EXERCISE. Copy exactly the lines starting at the one that contains "The width and" and running through the end of the material below. Exclude any pictures.

"""

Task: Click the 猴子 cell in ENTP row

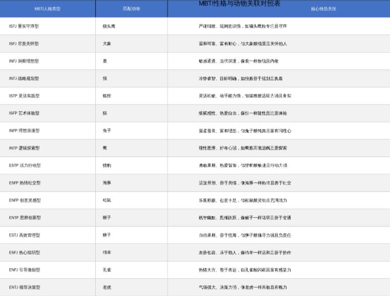Action: (x=107, y=218)
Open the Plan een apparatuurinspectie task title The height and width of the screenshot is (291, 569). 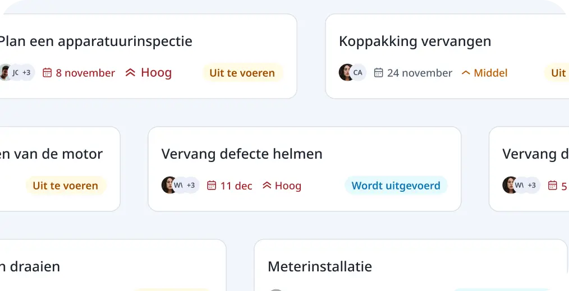click(95, 41)
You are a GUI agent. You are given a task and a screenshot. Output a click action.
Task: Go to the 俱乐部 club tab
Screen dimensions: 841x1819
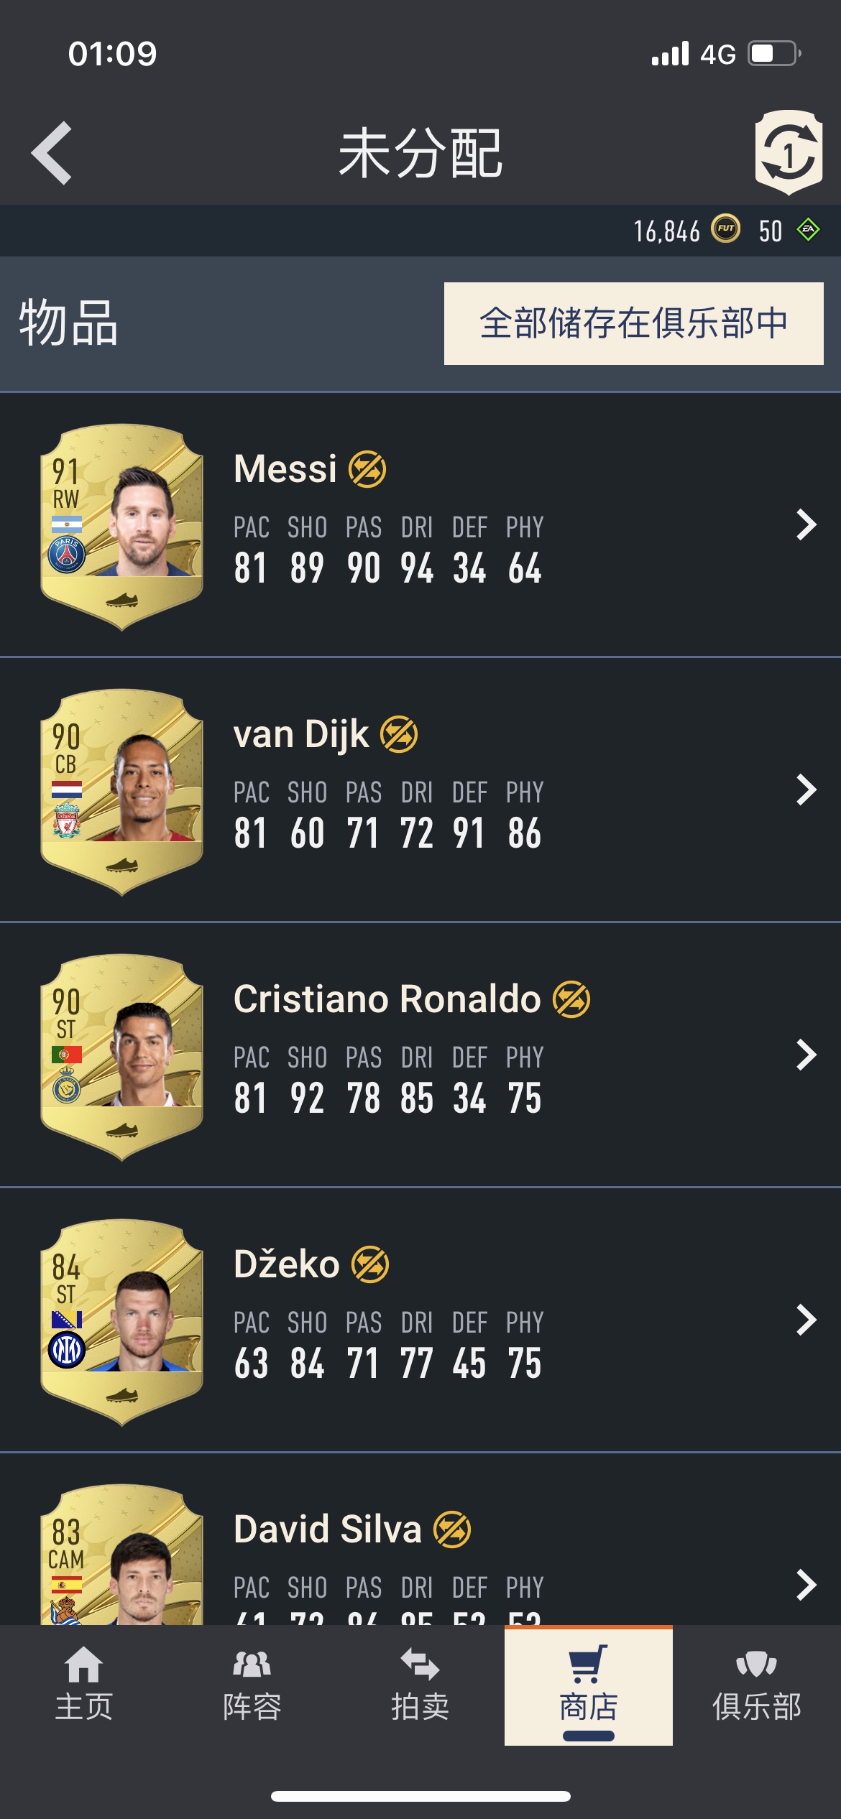[757, 1685]
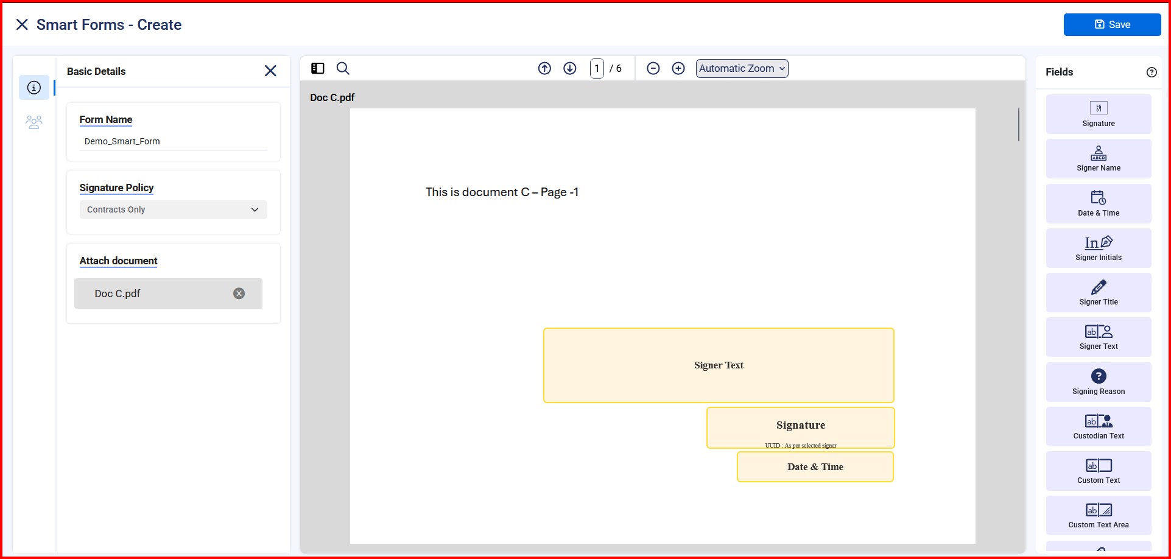The image size is (1171, 559).
Task: Zoom in with the plus icon
Action: click(678, 68)
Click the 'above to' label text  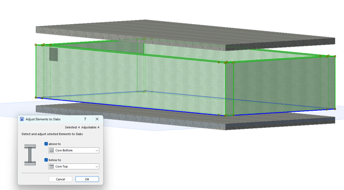[55, 144]
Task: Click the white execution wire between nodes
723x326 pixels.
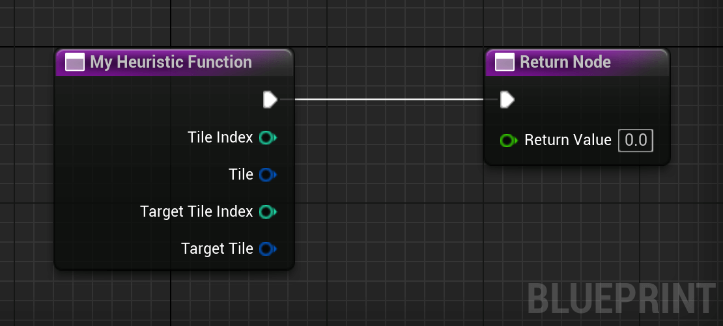Action: [x=389, y=99]
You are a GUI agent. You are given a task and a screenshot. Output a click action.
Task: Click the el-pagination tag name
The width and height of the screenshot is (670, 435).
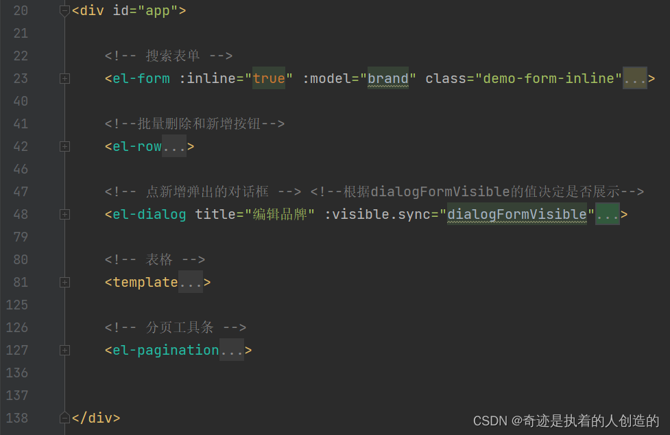[x=165, y=351]
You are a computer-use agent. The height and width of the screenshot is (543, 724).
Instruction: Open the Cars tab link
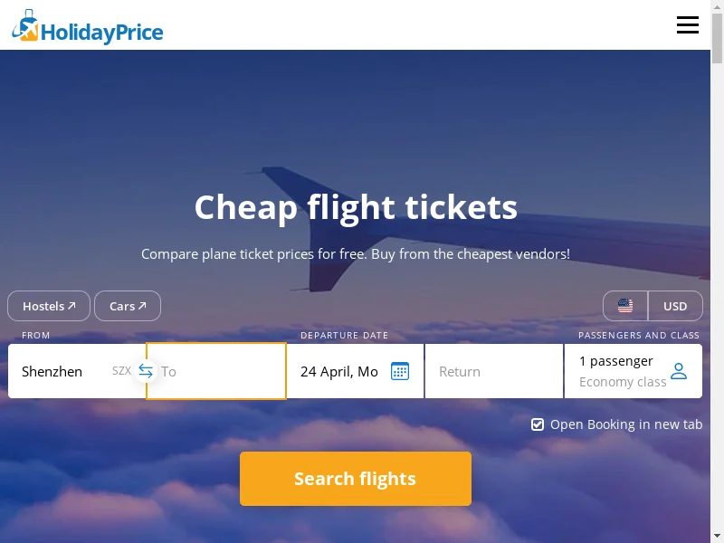pyautogui.click(x=128, y=306)
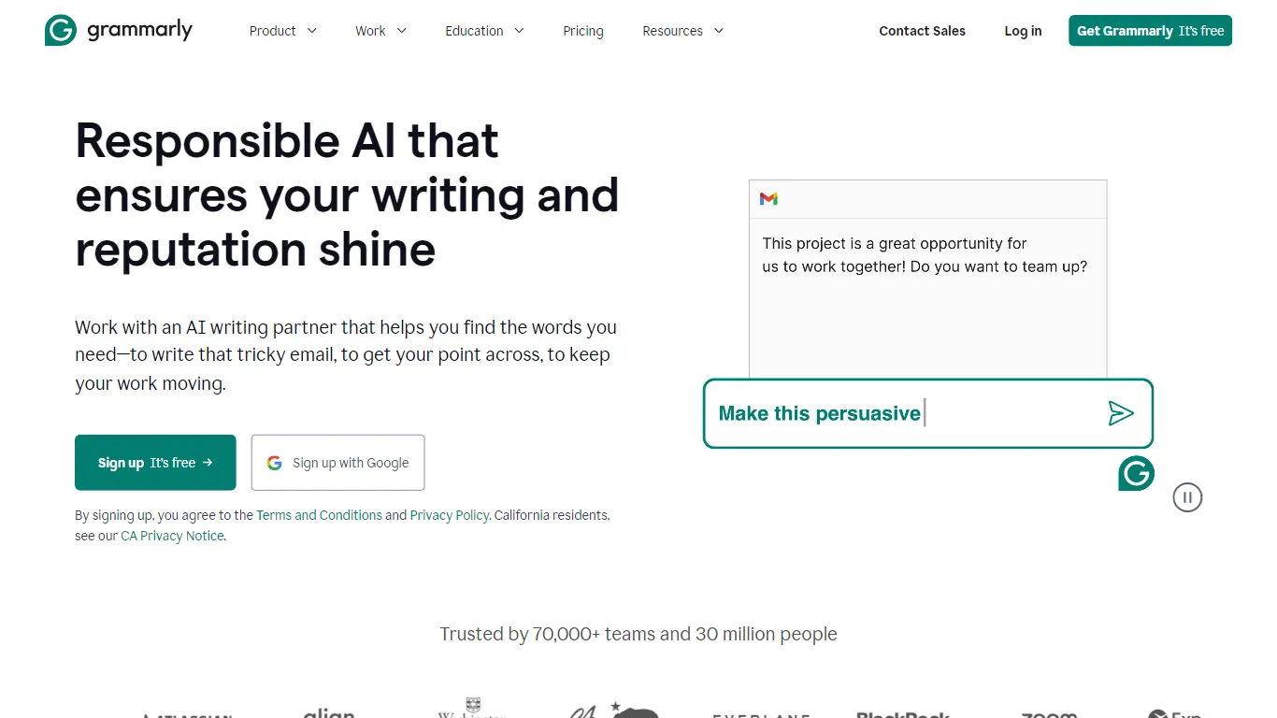Open Contact Sales
Image resolution: width=1277 pixels, height=718 pixels.
tap(922, 31)
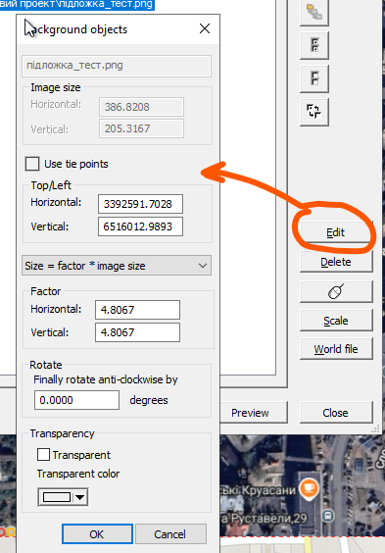The image size is (385, 553).
Task: Click the Delete button
Action: click(x=336, y=262)
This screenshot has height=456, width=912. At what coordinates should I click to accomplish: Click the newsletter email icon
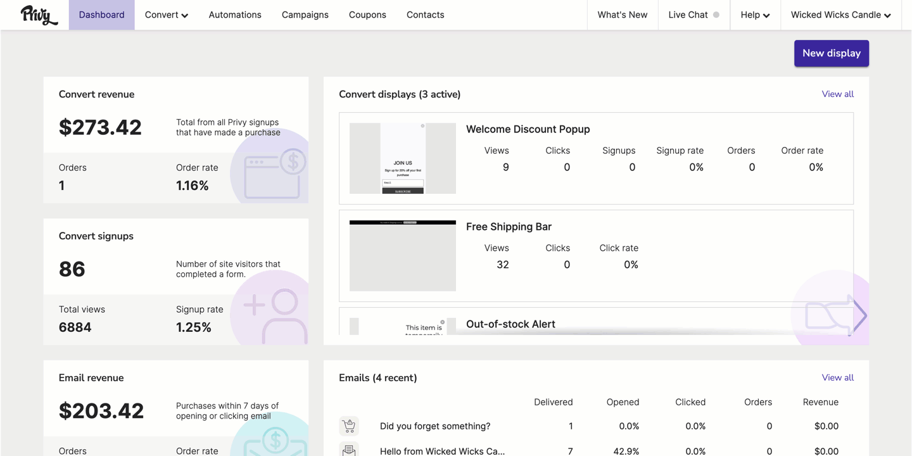pos(349,450)
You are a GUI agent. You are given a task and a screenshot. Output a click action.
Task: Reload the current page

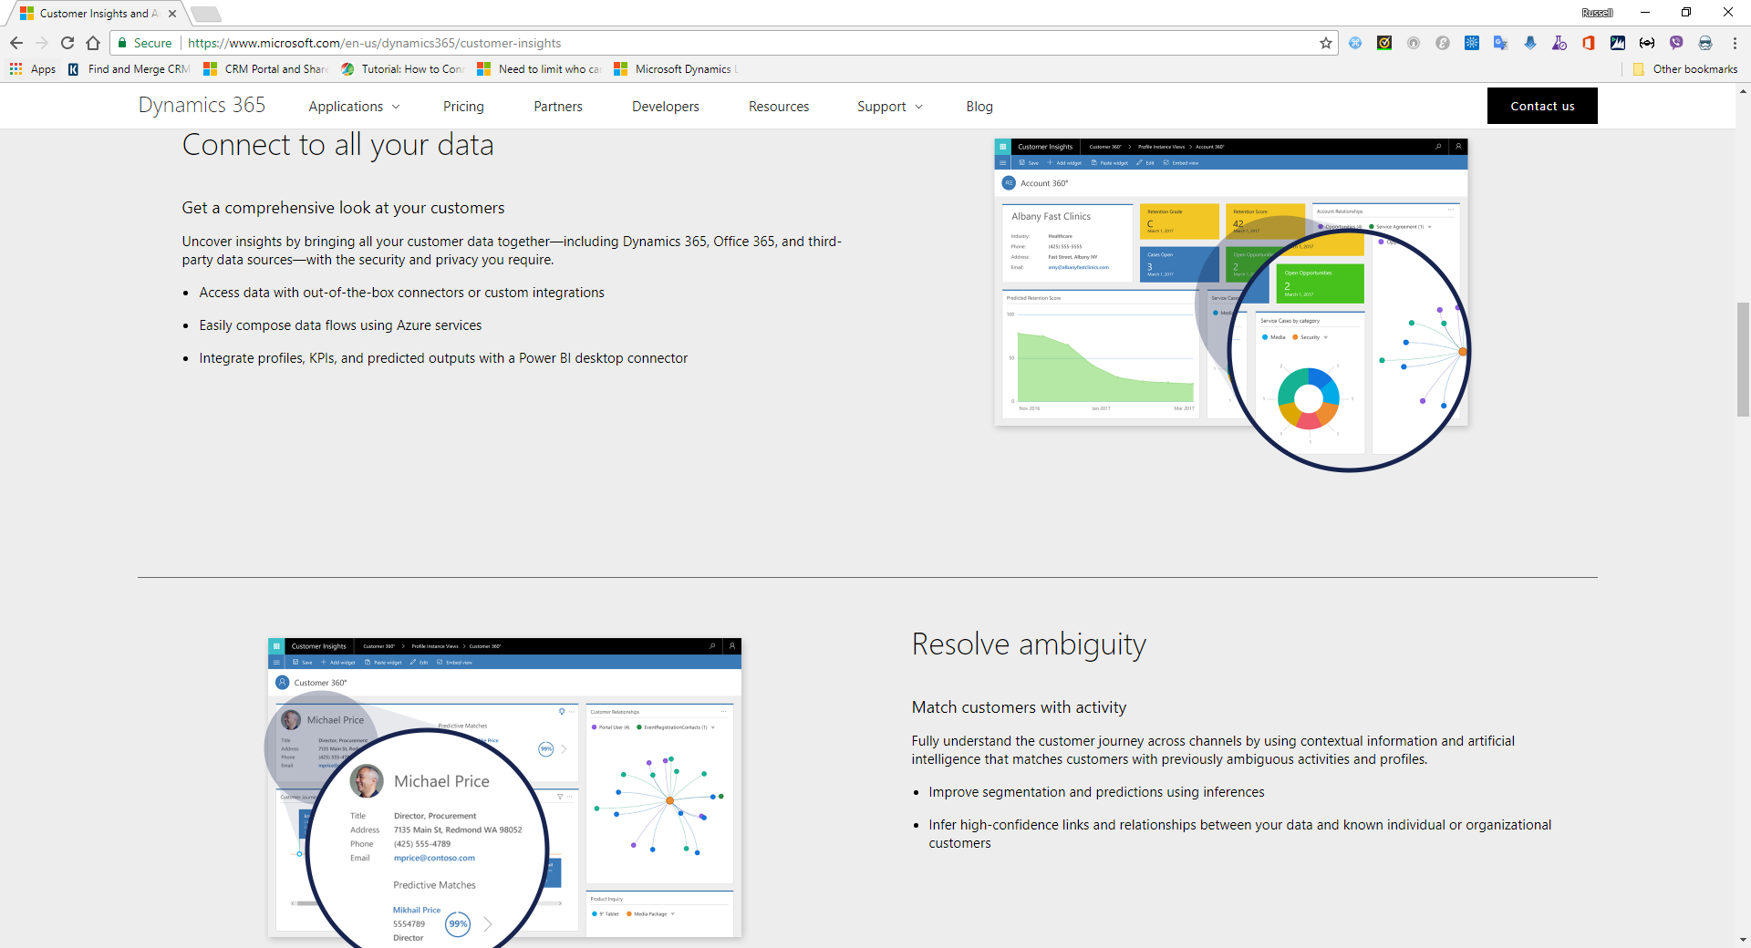click(67, 43)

"""

REPLY TO THE EXERCISE.
The width and height of the screenshot is (670, 435).
[x=165, y=351]
You are a computer-use agent. The height and width of the screenshot is (543, 724).
Instruction: Open the Cars tab link
pyautogui.click(x=128, y=306)
Open Contact Sales
Image resolution: width=1277 pixels, height=718 pixels.
tap(922, 31)
The image size is (385, 553).
Task: Click the Delete button
Action: click(x=336, y=262)
This screenshot has height=456, width=912. At what coordinates should I click to accomplish: Click the newsletter email icon
pos(349,450)
You are a GUI agent. You are given a task and a screenshot. Output a click action.
Task: Reload the current page

click(67, 43)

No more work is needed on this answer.